* Rows from a screen-grounding dataset:
◆ ◆ ◆ ◆ ◆

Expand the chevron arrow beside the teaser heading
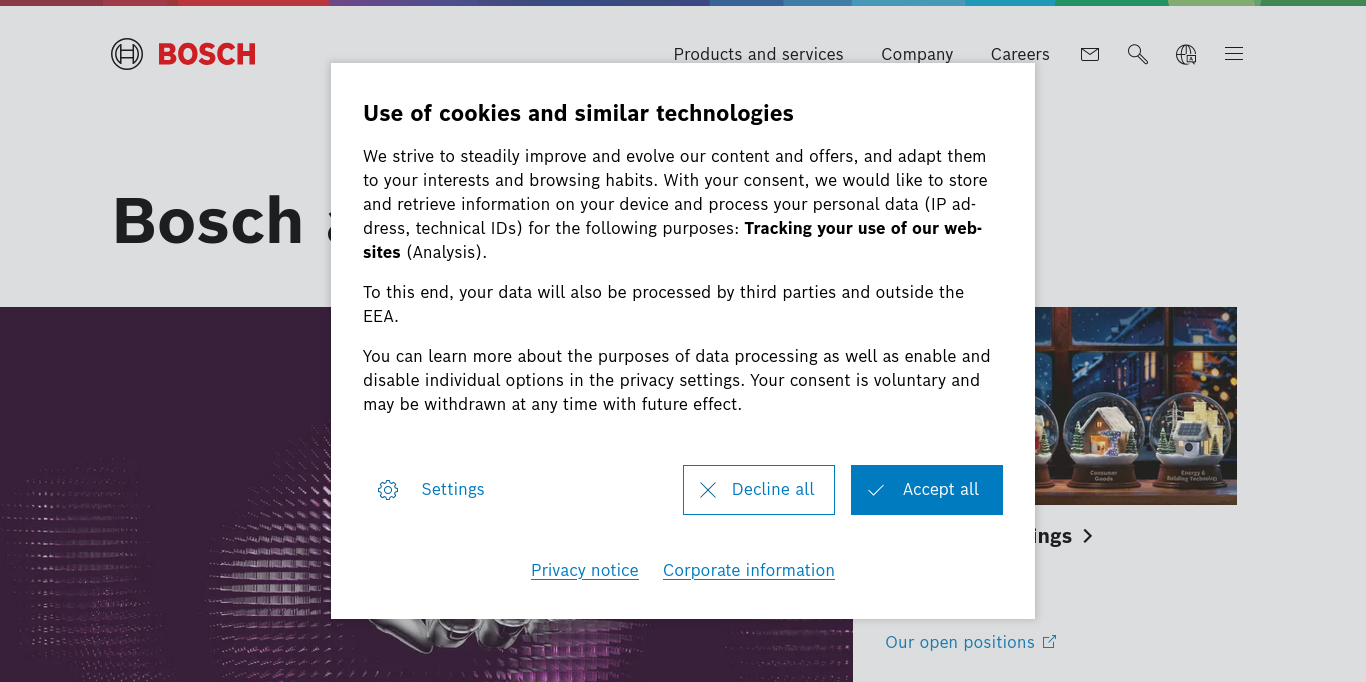This screenshot has width=1366, height=682. (x=1088, y=536)
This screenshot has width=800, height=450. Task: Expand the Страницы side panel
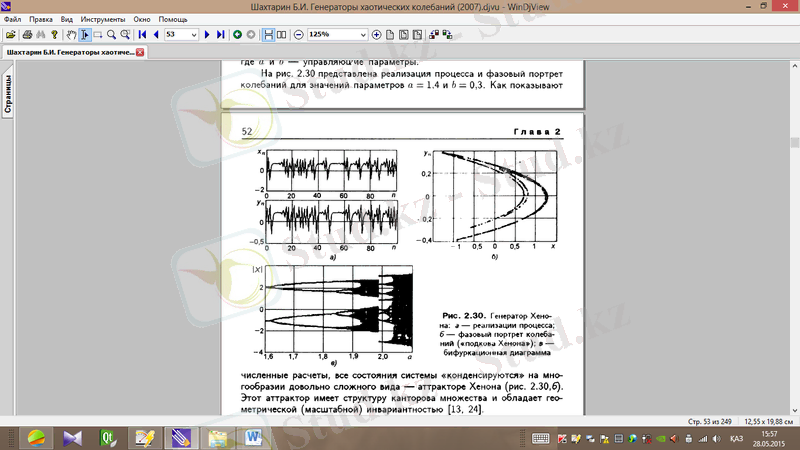point(7,95)
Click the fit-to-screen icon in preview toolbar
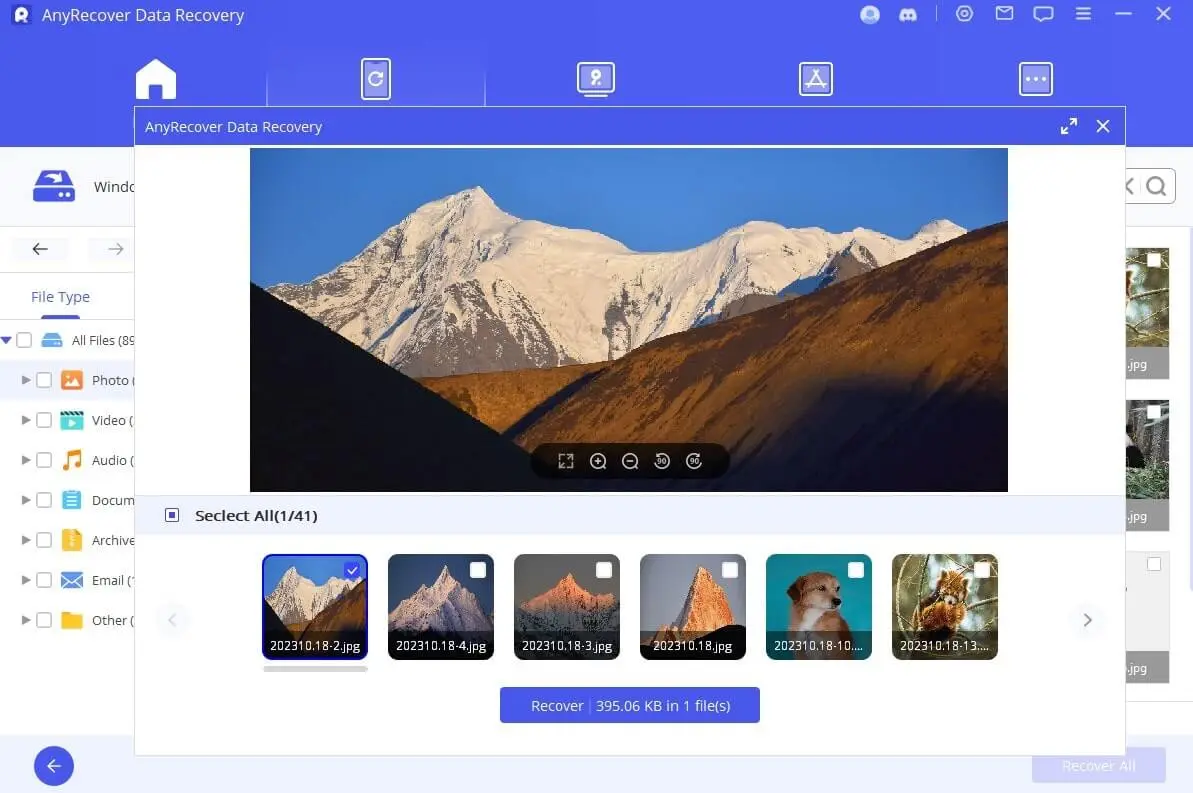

◆ ◆ ◆ ◆ ◆

* Instructions for the task: Copy the material above line for line without changing a character, leaving out the pictures.

* Answer below:
Expand the chevron arrow beside the teaser heading
This screenshot has width=1366, height=682. (x=1088, y=536)
This screenshot has width=800, height=450. Task: Expand the Страницы side panel
point(7,95)
Click the fit-to-screen icon in preview toolbar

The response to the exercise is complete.